Exercise goal: All of the records below should be retyped exactly, with no pictures included.
__________
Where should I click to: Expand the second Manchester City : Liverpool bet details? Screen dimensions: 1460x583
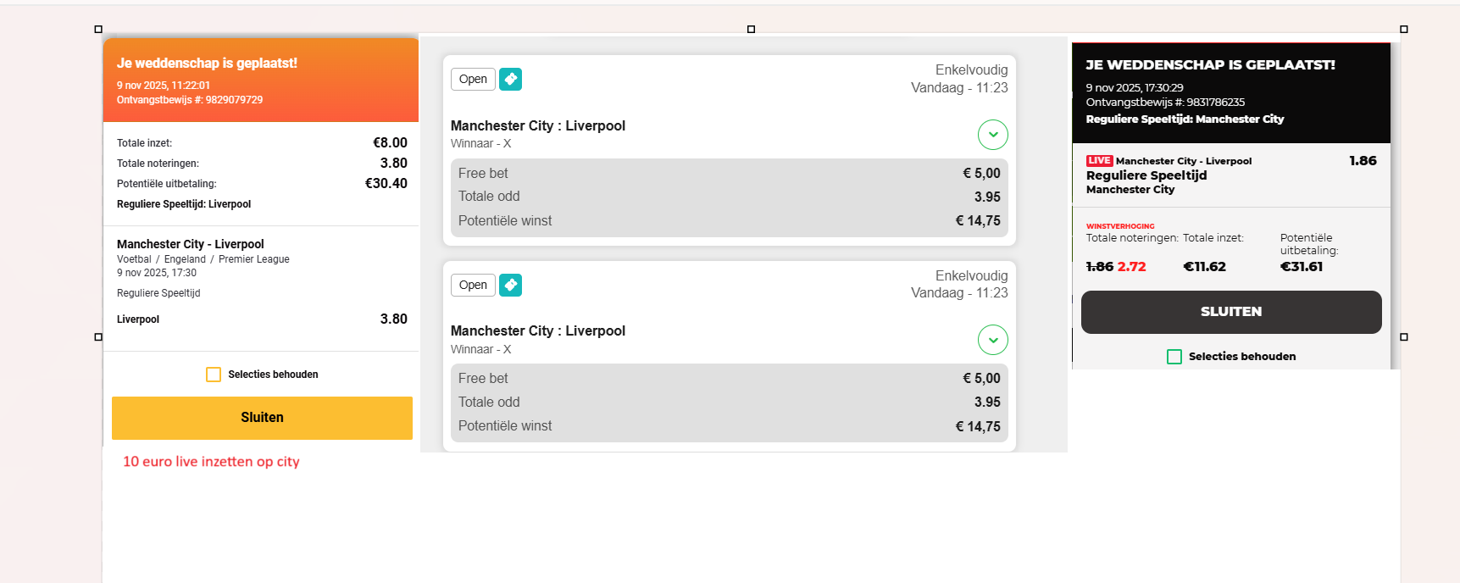993,340
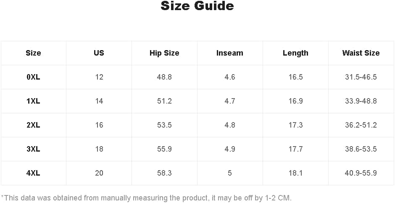Click the US column header

[99, 53]
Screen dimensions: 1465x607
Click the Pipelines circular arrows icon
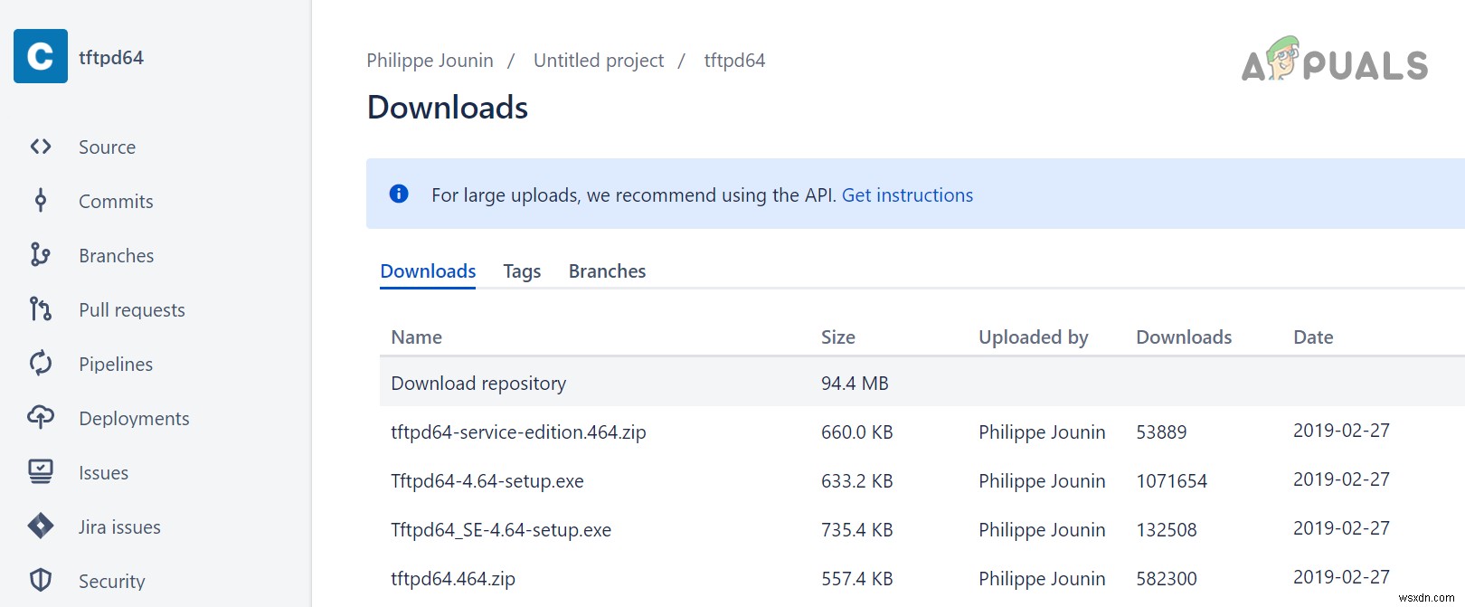pos(41,364)
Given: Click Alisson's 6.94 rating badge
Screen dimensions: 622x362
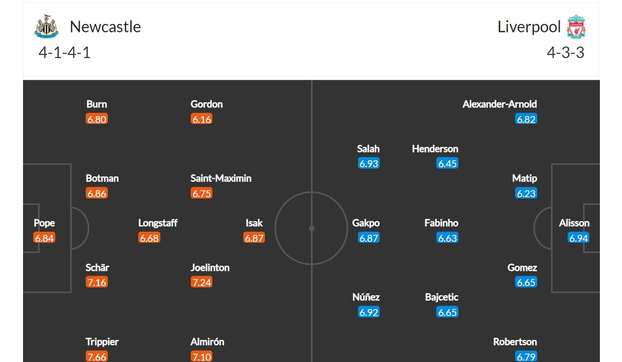Looking at the screenshot, I should click(x=579, y=238).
__________
Solution for this task:
Where should I click to: Expand the second Manchester City : Liverpool bet details? Screen dimensions: 1460x583
993,340
Click the US column header

[99, 53]
Screen dimensions: 1465x607
Click the Pipelines circular arrows icon
pos(41,364)
Given: Click Alisson's 6.94 rating badge
Screen dimensions: 622x362
Looking at the screenshot, I should click(x=579, y=238).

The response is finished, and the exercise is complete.